Opportunity cost is the value of the best alternative you give up when you make a choice. It is not the monetary price of what you chose — it is the value of the next-best option you could not pursue because you committed your resources (time, money, attention) to this one. Every decision to do something is simultaneously a decision not to do something else, and that foregone option is the opportunity cost.
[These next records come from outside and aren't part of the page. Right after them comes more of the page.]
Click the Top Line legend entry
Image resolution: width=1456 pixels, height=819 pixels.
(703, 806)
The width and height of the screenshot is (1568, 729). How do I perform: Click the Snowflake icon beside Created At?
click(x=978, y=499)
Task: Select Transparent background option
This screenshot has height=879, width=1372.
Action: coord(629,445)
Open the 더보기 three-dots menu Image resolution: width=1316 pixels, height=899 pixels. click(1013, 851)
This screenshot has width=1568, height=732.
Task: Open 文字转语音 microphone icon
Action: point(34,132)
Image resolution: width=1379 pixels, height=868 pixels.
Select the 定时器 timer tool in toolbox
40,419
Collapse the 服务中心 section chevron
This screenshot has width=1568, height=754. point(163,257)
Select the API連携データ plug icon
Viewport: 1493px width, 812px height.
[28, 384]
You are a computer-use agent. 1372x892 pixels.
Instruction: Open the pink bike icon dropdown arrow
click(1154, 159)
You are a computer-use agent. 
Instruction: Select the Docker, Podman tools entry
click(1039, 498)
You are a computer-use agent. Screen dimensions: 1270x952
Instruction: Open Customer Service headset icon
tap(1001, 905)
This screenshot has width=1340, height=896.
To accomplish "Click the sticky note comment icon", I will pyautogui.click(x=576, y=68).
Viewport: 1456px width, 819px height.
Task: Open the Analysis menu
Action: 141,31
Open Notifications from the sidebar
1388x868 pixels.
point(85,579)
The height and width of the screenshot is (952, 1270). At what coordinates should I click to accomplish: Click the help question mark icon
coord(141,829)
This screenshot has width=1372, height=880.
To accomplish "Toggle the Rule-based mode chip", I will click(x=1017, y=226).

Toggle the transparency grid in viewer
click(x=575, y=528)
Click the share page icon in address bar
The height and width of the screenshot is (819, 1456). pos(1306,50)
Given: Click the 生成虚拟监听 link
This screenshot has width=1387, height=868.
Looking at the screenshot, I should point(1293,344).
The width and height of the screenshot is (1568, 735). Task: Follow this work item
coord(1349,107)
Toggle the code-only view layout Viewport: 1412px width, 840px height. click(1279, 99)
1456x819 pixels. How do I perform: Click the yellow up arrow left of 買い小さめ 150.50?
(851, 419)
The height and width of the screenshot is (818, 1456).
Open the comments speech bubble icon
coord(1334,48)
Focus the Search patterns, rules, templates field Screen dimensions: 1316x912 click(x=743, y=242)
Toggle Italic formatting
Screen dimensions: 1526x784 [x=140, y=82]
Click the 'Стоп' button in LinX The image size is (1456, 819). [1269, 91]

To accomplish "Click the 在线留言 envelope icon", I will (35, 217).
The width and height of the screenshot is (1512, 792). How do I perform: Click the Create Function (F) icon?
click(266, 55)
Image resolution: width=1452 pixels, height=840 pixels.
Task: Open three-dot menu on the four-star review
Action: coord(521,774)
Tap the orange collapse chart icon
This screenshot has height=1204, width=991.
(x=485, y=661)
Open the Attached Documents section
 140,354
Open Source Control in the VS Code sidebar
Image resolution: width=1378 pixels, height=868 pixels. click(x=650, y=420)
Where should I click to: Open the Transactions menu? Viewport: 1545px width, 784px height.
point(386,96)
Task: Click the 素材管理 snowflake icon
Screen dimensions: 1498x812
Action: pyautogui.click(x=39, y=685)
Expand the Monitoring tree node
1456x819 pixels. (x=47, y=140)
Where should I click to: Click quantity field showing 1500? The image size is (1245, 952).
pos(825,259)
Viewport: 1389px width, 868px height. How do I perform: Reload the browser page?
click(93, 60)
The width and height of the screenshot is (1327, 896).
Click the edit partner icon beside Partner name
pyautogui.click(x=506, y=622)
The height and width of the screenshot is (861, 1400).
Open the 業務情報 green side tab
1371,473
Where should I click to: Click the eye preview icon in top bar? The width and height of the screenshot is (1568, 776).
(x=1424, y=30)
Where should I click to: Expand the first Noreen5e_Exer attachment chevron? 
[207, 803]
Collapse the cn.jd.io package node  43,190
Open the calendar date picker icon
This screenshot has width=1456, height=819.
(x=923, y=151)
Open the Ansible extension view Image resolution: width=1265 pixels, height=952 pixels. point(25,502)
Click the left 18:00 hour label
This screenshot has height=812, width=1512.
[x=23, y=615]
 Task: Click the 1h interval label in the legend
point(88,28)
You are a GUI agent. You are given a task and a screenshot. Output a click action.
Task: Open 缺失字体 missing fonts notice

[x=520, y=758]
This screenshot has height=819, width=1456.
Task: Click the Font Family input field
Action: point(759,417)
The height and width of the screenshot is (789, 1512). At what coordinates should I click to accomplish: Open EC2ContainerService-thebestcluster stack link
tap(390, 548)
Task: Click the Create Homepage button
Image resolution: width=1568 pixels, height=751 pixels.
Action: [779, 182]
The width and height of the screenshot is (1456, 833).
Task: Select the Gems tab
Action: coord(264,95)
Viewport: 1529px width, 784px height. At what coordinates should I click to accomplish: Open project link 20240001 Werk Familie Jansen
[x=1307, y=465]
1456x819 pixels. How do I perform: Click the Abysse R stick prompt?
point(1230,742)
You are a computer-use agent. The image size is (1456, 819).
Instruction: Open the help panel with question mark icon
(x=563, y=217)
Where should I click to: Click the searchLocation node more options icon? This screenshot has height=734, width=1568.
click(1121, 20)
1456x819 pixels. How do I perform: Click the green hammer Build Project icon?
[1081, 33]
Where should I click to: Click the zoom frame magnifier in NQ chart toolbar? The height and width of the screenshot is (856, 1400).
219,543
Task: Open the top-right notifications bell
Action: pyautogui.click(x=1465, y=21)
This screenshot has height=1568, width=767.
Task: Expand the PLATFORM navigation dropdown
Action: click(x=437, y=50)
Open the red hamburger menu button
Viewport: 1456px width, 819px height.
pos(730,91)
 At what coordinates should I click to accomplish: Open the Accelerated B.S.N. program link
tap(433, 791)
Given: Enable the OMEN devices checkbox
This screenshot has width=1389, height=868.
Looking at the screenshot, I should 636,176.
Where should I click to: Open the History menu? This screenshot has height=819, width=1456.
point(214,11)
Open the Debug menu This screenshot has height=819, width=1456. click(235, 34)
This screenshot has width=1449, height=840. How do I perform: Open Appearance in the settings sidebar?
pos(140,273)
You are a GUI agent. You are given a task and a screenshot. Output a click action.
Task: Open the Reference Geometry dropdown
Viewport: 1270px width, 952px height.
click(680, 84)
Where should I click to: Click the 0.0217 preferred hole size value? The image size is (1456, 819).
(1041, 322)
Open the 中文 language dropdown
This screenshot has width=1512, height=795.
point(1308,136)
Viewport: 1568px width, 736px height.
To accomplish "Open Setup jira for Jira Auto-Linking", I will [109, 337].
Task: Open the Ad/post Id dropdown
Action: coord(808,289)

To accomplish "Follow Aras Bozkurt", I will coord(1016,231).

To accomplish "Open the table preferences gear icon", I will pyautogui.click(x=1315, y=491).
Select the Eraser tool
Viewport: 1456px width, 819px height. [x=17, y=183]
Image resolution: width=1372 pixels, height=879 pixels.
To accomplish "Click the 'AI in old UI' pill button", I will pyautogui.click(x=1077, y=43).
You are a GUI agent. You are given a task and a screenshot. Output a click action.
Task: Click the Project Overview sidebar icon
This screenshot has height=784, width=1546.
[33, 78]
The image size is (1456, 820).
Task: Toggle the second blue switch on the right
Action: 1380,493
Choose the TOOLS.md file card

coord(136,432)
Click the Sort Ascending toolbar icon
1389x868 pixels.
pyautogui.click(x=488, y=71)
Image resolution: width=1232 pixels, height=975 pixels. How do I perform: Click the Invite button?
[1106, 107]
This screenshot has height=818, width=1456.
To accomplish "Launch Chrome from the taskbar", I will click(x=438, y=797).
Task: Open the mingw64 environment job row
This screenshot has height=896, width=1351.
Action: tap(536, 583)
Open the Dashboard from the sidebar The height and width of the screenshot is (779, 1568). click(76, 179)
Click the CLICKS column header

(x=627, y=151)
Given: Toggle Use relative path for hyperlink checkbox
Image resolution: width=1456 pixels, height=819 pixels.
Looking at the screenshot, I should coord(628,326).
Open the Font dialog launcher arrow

Opportunity cost is the central concept through which economists model rational decision-making, and it differs fundamentally from accounting cost. An accountant records what you spent; an economist asks what you gave up. A free concert is not truly free if attending it means missing a job opportunity worth $500 — the opportunity cost is $500, not zero.

Why it matters

Visible and hidden costs

Visible and hidden costs

Where opportunity cost appears

In time allocation

Time is the opportunity cost case everyone understands intuitively. An hour spent watching television is an hour not spent exercising, reading, or working. The TV itself may cost nothing; the hour has a clear opportunity cost in its next-best use. High earners face high opportunity costs for leisure precisely because their time has a high market value — which is why they often pay others to do tasks they could technically do themselves.

In capital allocation

When a business holds cash rather than investing it, the opportunity cost is the return that cash could have earned in the best available investment. A company that earns 3% on its capital while competitors earn 12% is not merely underperforming — it is destroying value equal to the 9% opportunity cost gap. This logic underlies the concept of economic profit (accounting profit minus opportunity cost of capital), which can be negative even when accounting profit is positive.

In comparative advantage

Comparative advantage — the reason trade benefits everyone — is entirely an opportunity-cost concept. A country has a comparative advantage in producing good X if producing X costs it less in terms of other goods foregone than it costs any trading partner. The relevant comparison is not who produces more efficiently in absolute terms, but who gives up less by specializing.